For Streich, the decision to replicate himself wasn’t rooted in feeling over-stretched. He was more interested in developing a succession plan and girding against a weak economy.
“I’m wondering, ‘How are we going to manage to stay viable until things pick up?’” he says. “I don’t need a salesperson to handle the volume we’ve got. I want more volume and a broader base of connections than I’m able to go out and get by myself.”
Having made the decision, Streich’s first challenge was hiring the right person to represent his company. That’s where things became tricky.
Many remodelers say that of all the positions to fill, the sales position is the toughest: Though there’s no shortage of salespeople for hire, they are often entirely wrong for the job.
“People knock on your door, but most of them aren’t any good,” says Gary Marrokal, president of Marrokal Construction, in Lakeside, Calif. “They all tell you a great story and present themselves the best they can.”
“It takes a certain personality to do the sales job well,” says Daniel Stebnitz of Stebnitz Builders, in Delavan, Wis. “We’ve hired people in the past who were outgoing but who couldn’t close the sale. To do the job well, you need to be smart and fast-thinking, communicate well — the perfect blend.”
Marrokal sums it up this way: “If sales was easy, it would pay minimum wage.”
As for where to find the right person, Stebnitz has had positive experiences using different sources. His first sales hire was a former client whom he recognized as being a good fit for sales. He has also plucked salespeople from his production management department, with good results. His advice: Look internally first, then outward. For example, would any of the salespeople working for your suppliers be a good fit?
Because Streich was seeking a salesperson to broaden his network, he chose to cast his net in unfamiliar waters rather than recruit from his current circle. His initial foray into interviewing candidates made him rethink going it alone, though. “I didn’t know how to evaluate these people because they were all ‘selling me.’ I didn’t know what I was doing,” he says.
So, with a few recommendations from peers, Streich hired a headhunter, who ran an ad that directed people to a battery of online personality assessments. Of the 250 people who answered the ad, 25 snagged an interview with the headhunter, who then whittled down the list to 3 for Streich to interview. He hired 1 of them, an interior designer with retail experience selling home furnishings.
Despite having no remodeling sales experience, this woman’s background and assessment profiles “indicated that she had the drive, resilience, and attitude of a successful salesperson,” Streich says. Specifically, her personality behavioral assessment showed her to be results-oriented, ambitious, competitive, and driven to make money, as well as having strong interpersonal skills and not taking it personally when people say “no.”

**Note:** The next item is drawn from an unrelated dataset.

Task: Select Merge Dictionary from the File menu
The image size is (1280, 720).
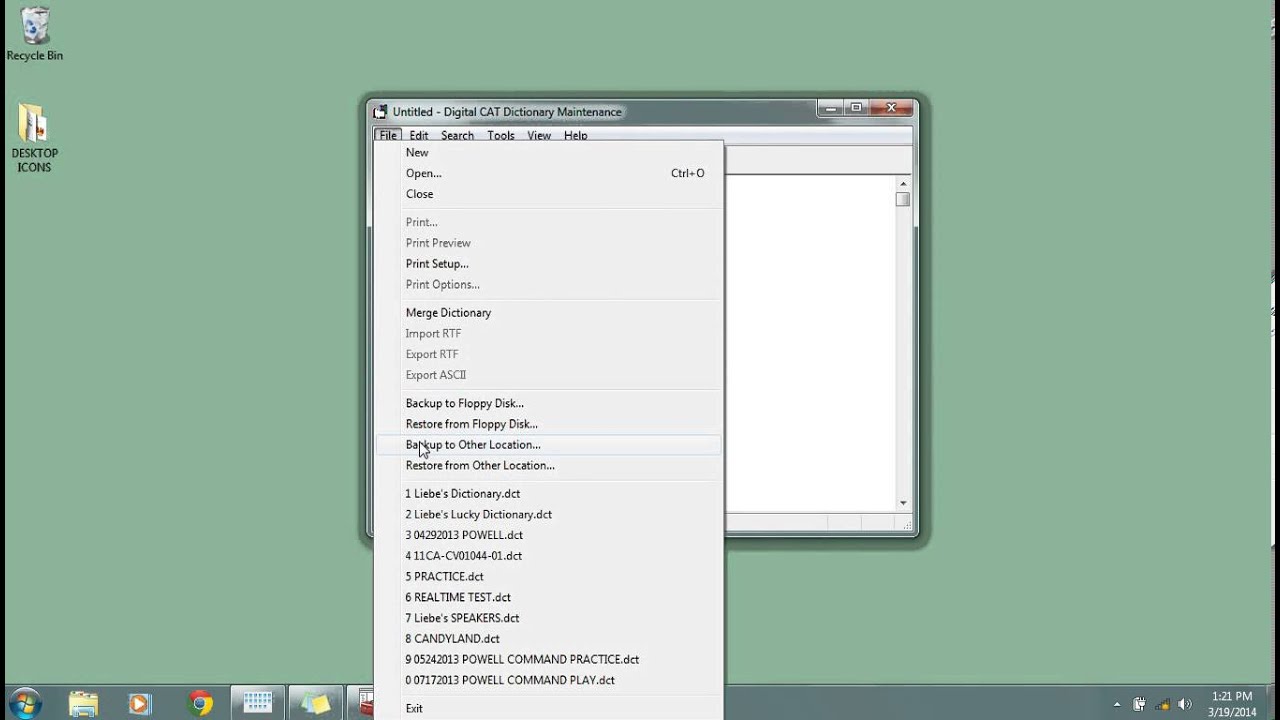Action: [447, 312]
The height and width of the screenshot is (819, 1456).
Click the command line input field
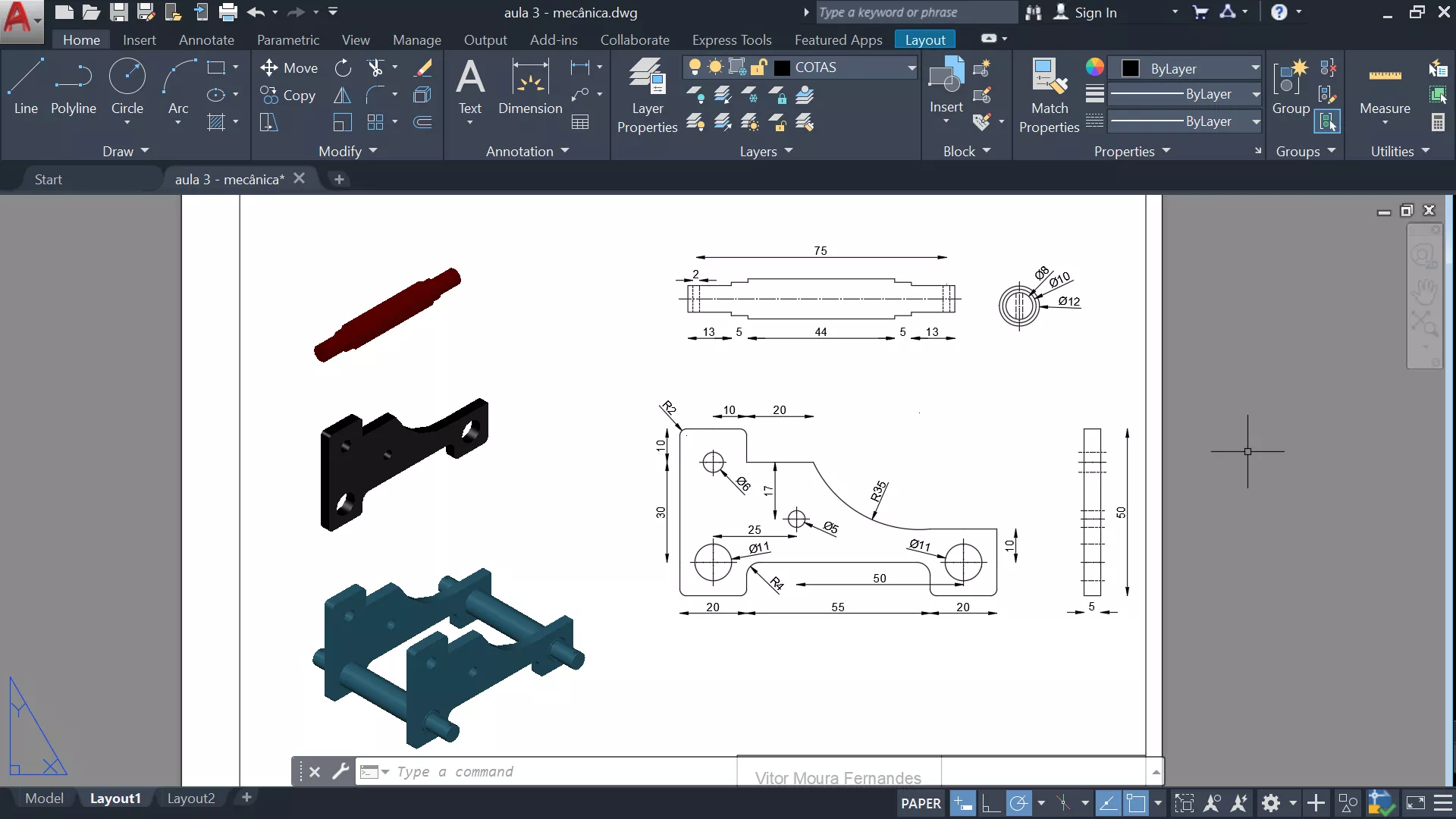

DOCUMENT A SYSTEM Streich’s next challenge was training the new hire — coaching her on everything from “What goes in first, a tile floor or cabinets?” to “What’s the correct response when a client offers you a cup of coffee?” (Answer: “Are you having some?”)
For many remodelers, donning the trainer hat requires the biggest mental shift. The dozens of little things that Streich knows and does every day, without even thinking, he now needed to teach someone else. “I know what I do and how I do it,” he says. “But I had no idea how to go about coaching. It eluded me.”
Here’s where having a sales-training manual in place — with the entire sales system written out step-by-step — can make all the difference. Some remodelers even say that hiring a new salesperson without such a system is a recipe for failure.
“My advice,” Frost says, “is to figure that part out up-front. Come up with a document that identifies what you’ve been doing all these years. Put it in outline form, with a checklist of things you can teach and hold someone accountable to. If you don’t have that, it’s going to blow up on you.”
In his case, Frost estimates that it took a year and a half or so for his company to assemble a strong working sales system. Drawing from a range of resources, he and his team drafted, reviewed, tested, and tweaked until they arrived at a systematic sales process.